** Data listing follows **

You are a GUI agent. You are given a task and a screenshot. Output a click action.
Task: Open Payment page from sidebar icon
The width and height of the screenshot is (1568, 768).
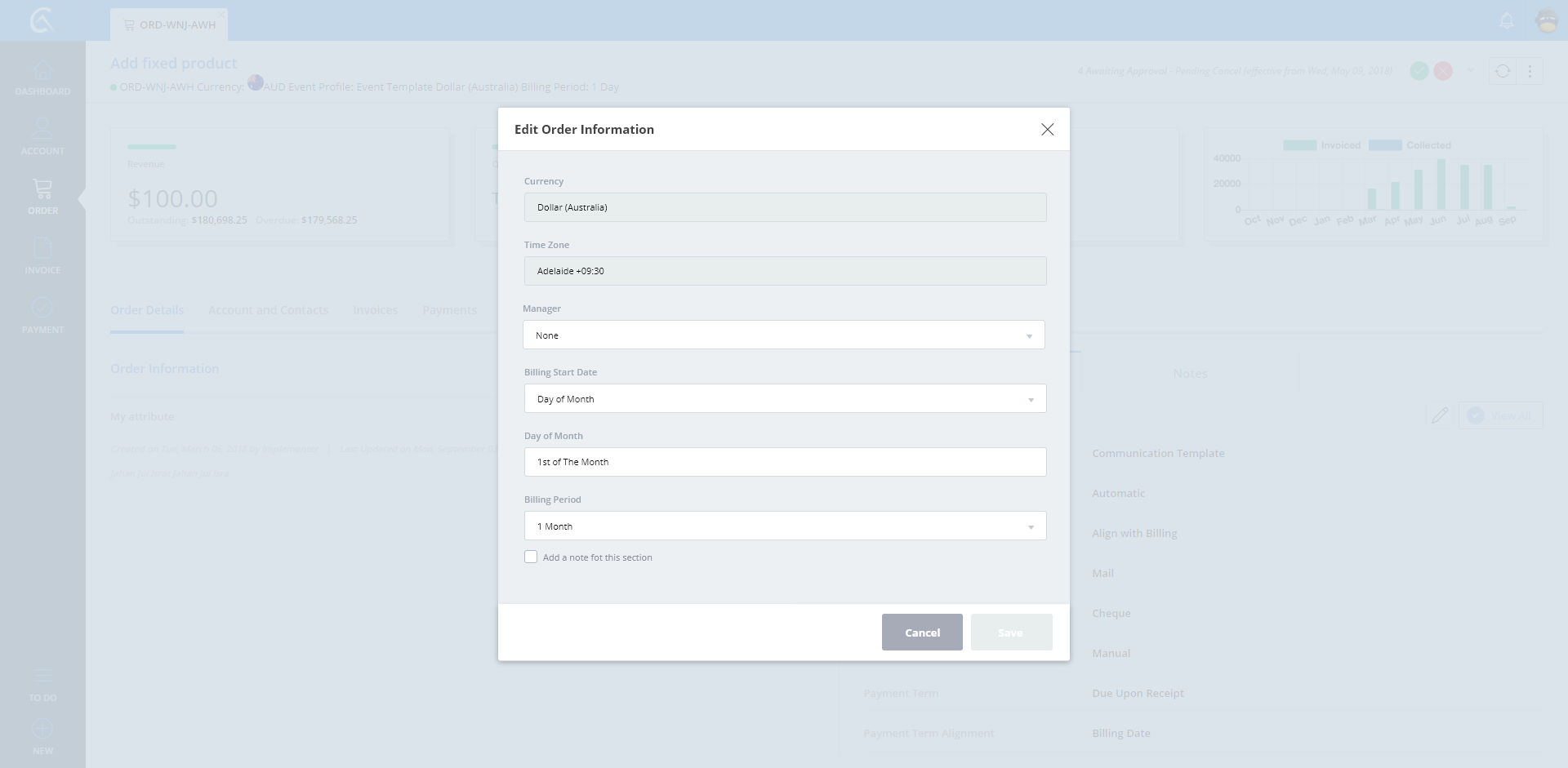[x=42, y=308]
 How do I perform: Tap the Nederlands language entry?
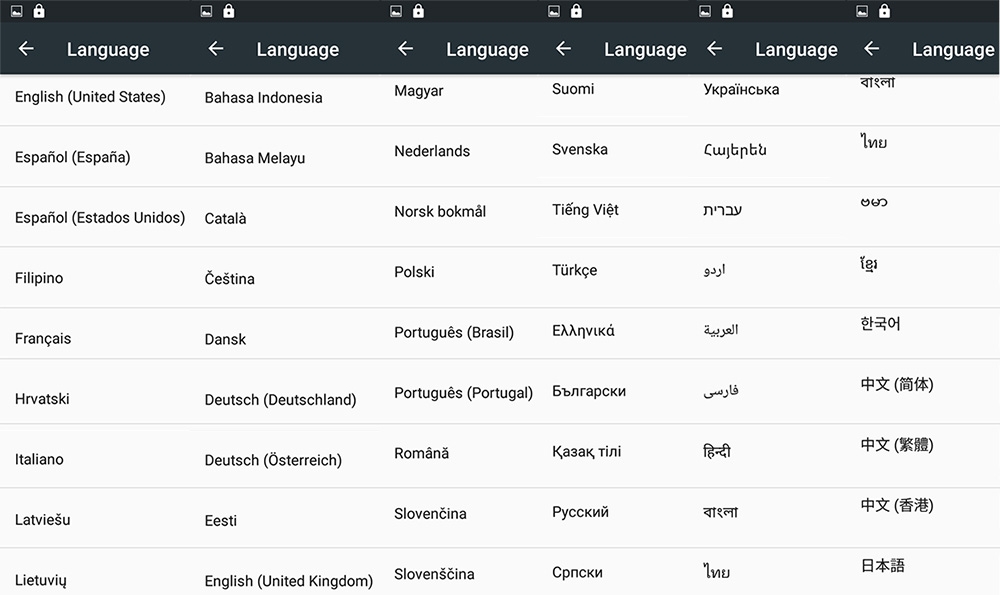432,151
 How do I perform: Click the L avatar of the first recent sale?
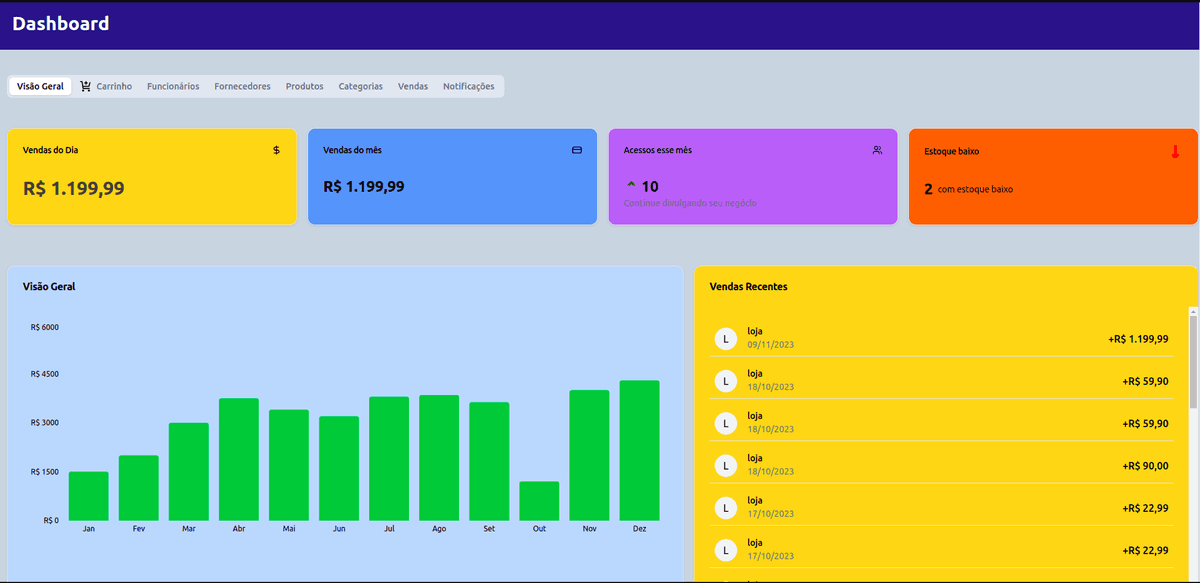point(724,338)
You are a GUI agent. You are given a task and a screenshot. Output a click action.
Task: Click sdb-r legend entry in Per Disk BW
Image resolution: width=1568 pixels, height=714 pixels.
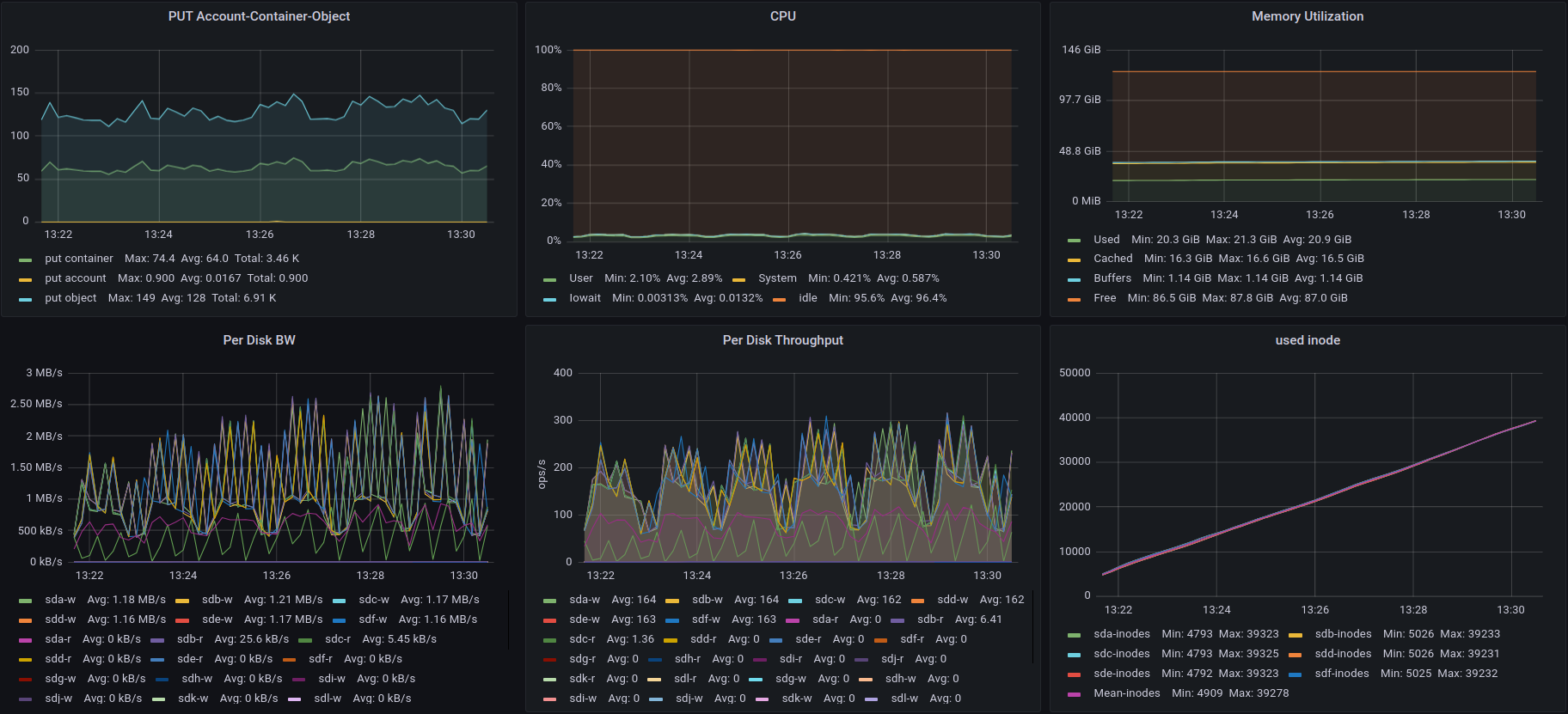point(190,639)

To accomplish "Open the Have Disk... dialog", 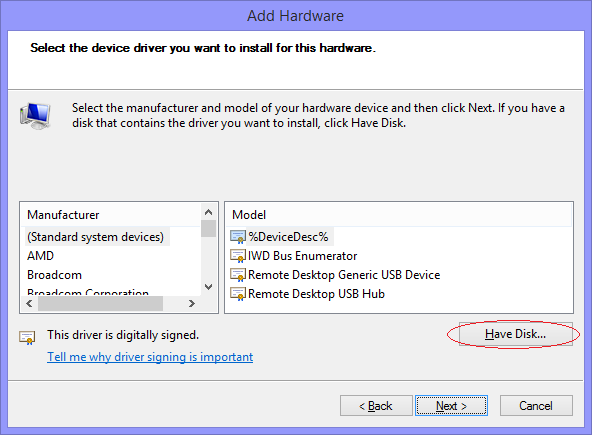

** End of Data listing **

- What is expected -
The copy must match each record exactly, apart from the images, which stay out.

- Exercise output -
You are a GUI agent. You are given a task and a screenshot. Output a click action.
Task: Open Payment page from sidebar icon
The width and height of the screenshot is (1568, 768).
[x=42, y=308]
 How do I perform: Tap the Nederlands language entry?
432,151
 How do I perform: Click the L avatar of the first recent sale?
point(724,338)
You are a GUI agent. You are given a task and a screenshot. Output a click action.
Task: Click sdb-r legend entry in Per Disk BW
Image resolution: width=1568 pixels, height=714 pixels.
point(190,639)

To accomplish "Open the Have Disk... dialog", 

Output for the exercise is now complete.